No codiciarás

Vaetjanán (Deuteronomio 3:23-7:11)

Tiempo de Lectura: 2 Minutos

Todo el mundo sabe que uno de los diez mandamientos es “No codiciarás” (Deuteronomio 5:18). Sin embargo, la mayoría de las personas no saben cómo funciona esto.

¿Cuál es la diferencia entre admirar las cosas de alguien – incluso desearlas para ti mismo – y la codicia? Los sabios explican que la prohibición de codiciar sólo se transgrede cuando comienzas a planear cómo obtendrás algo de la otra persona. Incluso si tienes la intención de ofrecerle un precio muy por encima del valor de mercado, la mera planificación de cómo apoderarse de su propiedad es un problema de “codicia”. Por supuesto, si la otra persona ha indicado previamente su voluntad de vender algo, no hay restricciones. Pero la Torá es muy estricta acerca de algo que no está a la venta.

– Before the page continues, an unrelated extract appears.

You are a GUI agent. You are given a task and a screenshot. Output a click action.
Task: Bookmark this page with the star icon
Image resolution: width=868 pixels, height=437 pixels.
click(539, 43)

La idea es simple. Tenemos que aprender a respetar la propiedad de los demás hasta el punto en que consideremos que sus cosas son completa y absolutamente intocables bajo cualquier circunstancia. Si son puestas a la venta, entonces pueden entrar en nuestra dimensión en potencial – pero hasta ese momento, ni siquiera es algo que se pueda considerar.

La Torá lo expresa muy bien: “No codiciarás su propiedad, ni a su mujer”. Su propiedad debe ser tan tabú como su esposa. De la misma manera en que ninguna persona normal trataría de hacer un complot para conseguir que alguien entregue voluntariamente a su esposa, así también con su propiedad.

Los Sabios explican por qué: Si crees que tienes derecho a adquirir la propiedad de otro a pesar de que él es feliz con ella y no quiere venderla, entonces no tienes respeto absoluto por su propiedad. Y no tener respeto absoluto por la propiedad ajena es el primer paso en un camino muy resbaladizo hacia la deshonestidad y el robo descarado. Así que la próxima vez que leas acerca de una hostil adquisición en Wall Street, piensa en los Diez Mandamientos.